Énergumène cinématographique s'inscrivant difficilement dans la cinématographie française - sinon à travers la filmographie d'Alain Guiraudie, mais ça, c'est l'évidence - Le roi de l'évasion est une comédie comme il y en a peu, rigoureuse dans son absurdité, hilarante parce qu'inconfortable, séduisante et audacieuse dont le principal mérite est de jouer aussi bien avec l'anodin que l'universel. La chronique de campagne qu'elle aurait pu être est vite remisée pour en faire le fantasme taquin d'un réalisateur au sens de l'humour ultra-développé. Un humour digne des meilleures comédies burlesques, teinté d'une naïveté attendrissante et d'un rapport frivole et sans complexe face à la sexualité.
À 43 ans, Armand commence à se lasser de sa vie d'homosexuel célibataire. Vendeur de machinerie agricole dans le Sud de la France, il fait la rencontre de la jeune Curly, 16 ans, fille de son patron, qui va changer sa perception de la vie. Amoureux, les deux amants s'enfuient dans la nature, où ils devront éviter les pièges tendus par la police lancée à leurs trousses. Mais Armand n'est plus sûr de rien.
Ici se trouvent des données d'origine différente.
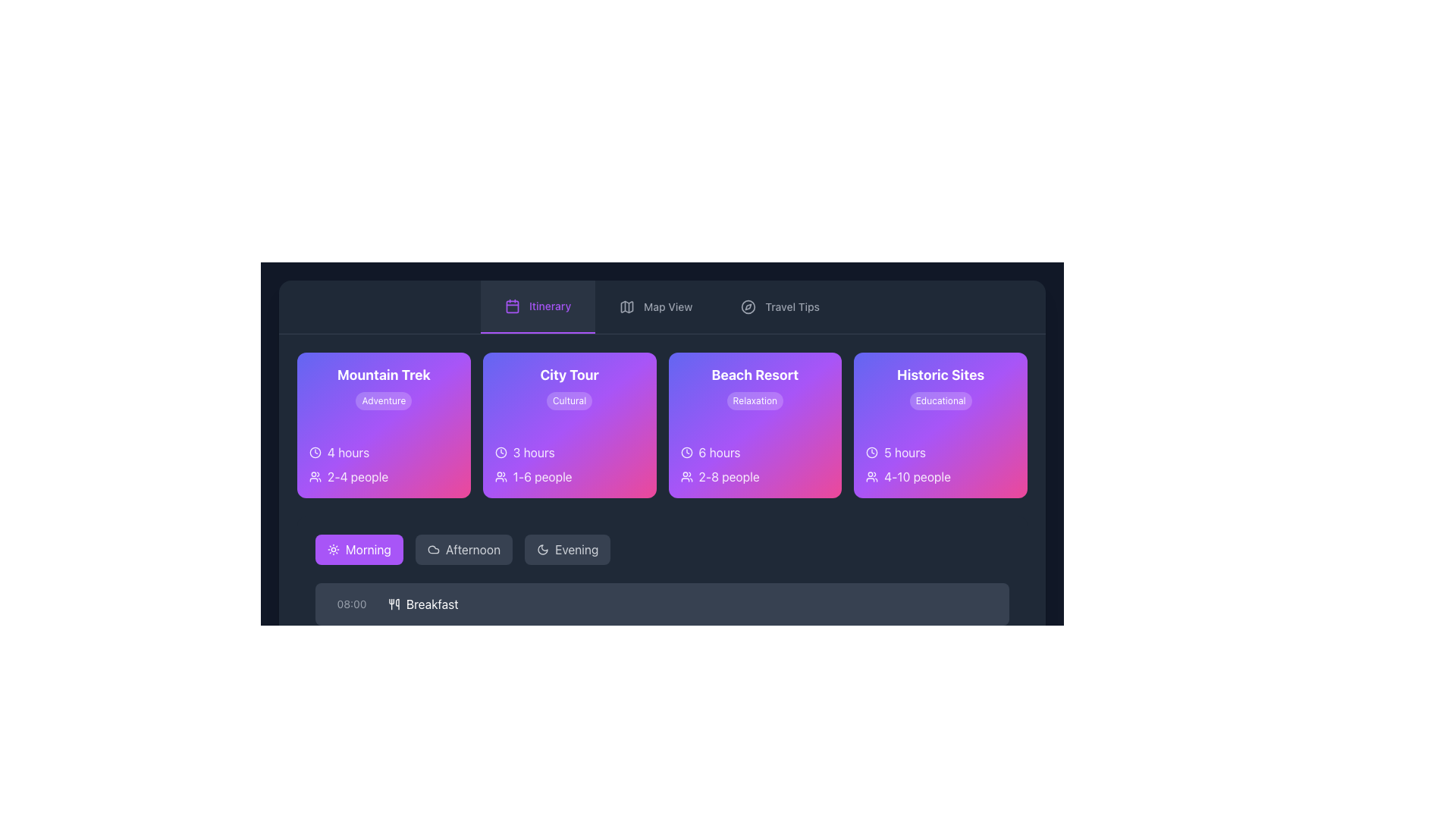  Describe the element at coordinates (569, 475) in the screenshot. I see `text label with an icon that indicates the suitable range of people (1 to 6) for the 'City Tour', located in the lower section of the second card in a horizontally arranged group of cards` at that location.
La rencontre improbable de cet homme de 43 ans, gai, balourd, discret et gauche et de cette gamine de 16 ans, énergique, joyeuse et dévergondée donne au film un ton bigarré qui le rend délicieusement absurde et décalé. Le tour de force était ici de maintenir le réalisme malgré l'incongruité des situations. Avec cette langue délicieusement accentuée, cette campagne française impossible qui n'existe chez aucun autre cinéaste, l'atmosphère est telle que tout est possible. L'humour y gagne, le récit aussi.
Ce couple - aussi improbable que convaincant - est mené de main de maître par Ludovic Berthillot, magnifiquement choisi, et Hafsia Herzi, dont on ne peut que saluer l'audace après l'avoir vue briller dans La graine et le mulet. Disons qu'un film comme celui-ci, aussi intéressant soit-il, ne fait pas habituellement partie du plan de carrière d'une jeune actrice aux bonnes moeurs. Voilà qui est particulièrement rafraîchissant. Les acteurs secondaires, débonnaires et entièrement dédiés, séduisent aussi par leur absence totale de complexes. C'est obligatoire, d'ailleurs, avant de se soumettre à un film comme celui-ci, que de désamorcer ses préjugés.
L'effet de surprise est primordial dans Le roi de l'évasion. Sous ses airs faussement humbles de comédie romantique (la promotion le laissait croire), le film prend un malin plaisir à étonner et à déstabiliser. Tant et si bien que rien n'est impossible - mais rien! - pour ces amants que tout oppose. La logique ne tient plus, que ce phénomène étrange - relativement moderne d'ailleurs sous sa forme actuelle - qu'est l'amour. Bien des films ont tenté - et tentent encore - de parler d'amour. Un sujet sérieux, grave, important... mais pas pour Alain Guiraudie.